Conover's work has twice been an answer on the television game show Jeopardy!:

- On October 26, 2021, the category was "Literary Journalism" and the answer came from Rolling Nowhere.
- On October 15, 2003, the answer was drawn from Newjack and appeared in the category "Tough Jobs".

==Written works==

===Books===

- Rolling Nowhere: Riding the Rails with America's Hoboes (1984)
- Coyotes: A Journey Across Borders with America's Mexican Migrants (1987)
- Whiteout: Lost In Aspen (1991)
- Newjack: Guarding Sing Sing (2000)
- The Routes of Man: Travels in the Paved World (2010)
- Immersion: A Writer's Guide to Going Deep (2016)
- Cheap Land Colorado: Off-Gridders at America's Edge (2022)

===Notable articles===

Conover has published over seventy articles. Several have received awards:

- "The Road Is Very Unfair" (The New Yorker), an account of five weeks' travel with truck drivers from Kenya identified as likely carriers of HIV, was selected by Tracy Kidder for Best American Essays 1994 and included in Literary Journalism, ed.

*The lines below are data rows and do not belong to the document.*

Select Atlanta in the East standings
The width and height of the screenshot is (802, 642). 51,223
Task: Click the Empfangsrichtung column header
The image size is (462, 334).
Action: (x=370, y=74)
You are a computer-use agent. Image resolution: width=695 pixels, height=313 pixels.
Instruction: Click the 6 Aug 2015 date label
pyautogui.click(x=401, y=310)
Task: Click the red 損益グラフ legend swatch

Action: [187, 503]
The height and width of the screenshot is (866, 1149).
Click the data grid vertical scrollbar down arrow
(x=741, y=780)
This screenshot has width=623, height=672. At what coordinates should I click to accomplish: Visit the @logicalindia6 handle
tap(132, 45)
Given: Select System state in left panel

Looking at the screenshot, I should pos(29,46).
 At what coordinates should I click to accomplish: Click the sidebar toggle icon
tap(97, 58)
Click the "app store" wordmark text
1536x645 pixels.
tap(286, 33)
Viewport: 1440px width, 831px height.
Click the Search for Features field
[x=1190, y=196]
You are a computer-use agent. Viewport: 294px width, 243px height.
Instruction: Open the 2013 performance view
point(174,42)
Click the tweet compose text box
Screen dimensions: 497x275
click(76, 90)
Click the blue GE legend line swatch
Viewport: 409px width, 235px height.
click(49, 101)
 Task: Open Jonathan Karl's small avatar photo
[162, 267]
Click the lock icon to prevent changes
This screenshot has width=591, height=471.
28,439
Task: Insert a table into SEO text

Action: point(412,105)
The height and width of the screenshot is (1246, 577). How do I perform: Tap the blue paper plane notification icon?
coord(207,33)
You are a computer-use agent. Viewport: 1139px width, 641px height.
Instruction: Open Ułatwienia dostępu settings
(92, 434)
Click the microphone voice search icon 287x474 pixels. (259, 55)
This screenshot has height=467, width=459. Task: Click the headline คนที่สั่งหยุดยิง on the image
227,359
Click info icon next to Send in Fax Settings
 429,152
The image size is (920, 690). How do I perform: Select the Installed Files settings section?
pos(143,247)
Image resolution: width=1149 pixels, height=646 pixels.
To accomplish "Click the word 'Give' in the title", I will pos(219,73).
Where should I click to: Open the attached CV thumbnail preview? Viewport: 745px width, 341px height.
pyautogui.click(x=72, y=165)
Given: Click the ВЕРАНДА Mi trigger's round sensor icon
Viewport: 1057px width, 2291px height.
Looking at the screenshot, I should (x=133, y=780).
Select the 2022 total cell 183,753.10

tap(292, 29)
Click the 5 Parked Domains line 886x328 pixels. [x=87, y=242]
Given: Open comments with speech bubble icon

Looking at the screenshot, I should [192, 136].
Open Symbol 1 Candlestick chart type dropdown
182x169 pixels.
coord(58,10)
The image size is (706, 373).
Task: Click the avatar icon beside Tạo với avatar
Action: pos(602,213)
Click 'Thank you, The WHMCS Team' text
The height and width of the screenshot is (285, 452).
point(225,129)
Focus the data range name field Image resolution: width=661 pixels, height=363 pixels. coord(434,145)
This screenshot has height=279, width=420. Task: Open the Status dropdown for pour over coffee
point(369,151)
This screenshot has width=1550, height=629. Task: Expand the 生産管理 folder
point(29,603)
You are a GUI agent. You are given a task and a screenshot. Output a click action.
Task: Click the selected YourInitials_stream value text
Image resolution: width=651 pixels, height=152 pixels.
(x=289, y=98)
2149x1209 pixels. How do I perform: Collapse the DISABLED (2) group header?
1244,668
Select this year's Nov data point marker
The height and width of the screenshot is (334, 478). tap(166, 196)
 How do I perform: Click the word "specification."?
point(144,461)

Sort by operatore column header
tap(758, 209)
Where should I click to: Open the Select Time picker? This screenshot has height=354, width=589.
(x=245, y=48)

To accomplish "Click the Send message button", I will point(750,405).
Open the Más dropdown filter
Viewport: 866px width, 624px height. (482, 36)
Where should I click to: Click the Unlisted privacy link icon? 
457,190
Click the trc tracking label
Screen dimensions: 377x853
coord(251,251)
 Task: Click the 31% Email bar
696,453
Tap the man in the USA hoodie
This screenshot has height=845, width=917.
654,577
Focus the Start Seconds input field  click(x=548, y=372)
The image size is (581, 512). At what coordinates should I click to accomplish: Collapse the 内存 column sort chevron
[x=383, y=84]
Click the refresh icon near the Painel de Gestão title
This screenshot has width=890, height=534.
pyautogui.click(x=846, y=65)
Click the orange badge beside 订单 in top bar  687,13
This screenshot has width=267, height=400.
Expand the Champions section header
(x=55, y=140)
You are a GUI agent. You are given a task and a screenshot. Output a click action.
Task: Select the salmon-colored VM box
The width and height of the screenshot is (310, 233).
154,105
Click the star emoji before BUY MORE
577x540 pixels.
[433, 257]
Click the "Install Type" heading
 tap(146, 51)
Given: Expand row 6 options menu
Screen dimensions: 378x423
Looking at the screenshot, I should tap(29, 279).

Sims and Singer.
- "Hacking," his 1996 Wired Magazine article about a hatchet murderer who became a software entrepreneur while in prison, was reprinted in Minnesota Monthly as "Making a Killing" and won the Minnesota Press Association award for best feature writing.
- "Cowboy Christmas" and "Learning the Ropes," both published in Travel + Leisure, won the Lowell Thomas travel writing award and were reprinted in Grand Tour: The Journal of Travel Writing, Winter, 1997.
- "The Way of All Flesh" (Harper's Magazine), about six weeks spent working undercover as a USDA red meat inspector, was finalist for the National Magazine Award in Reporting in 2014.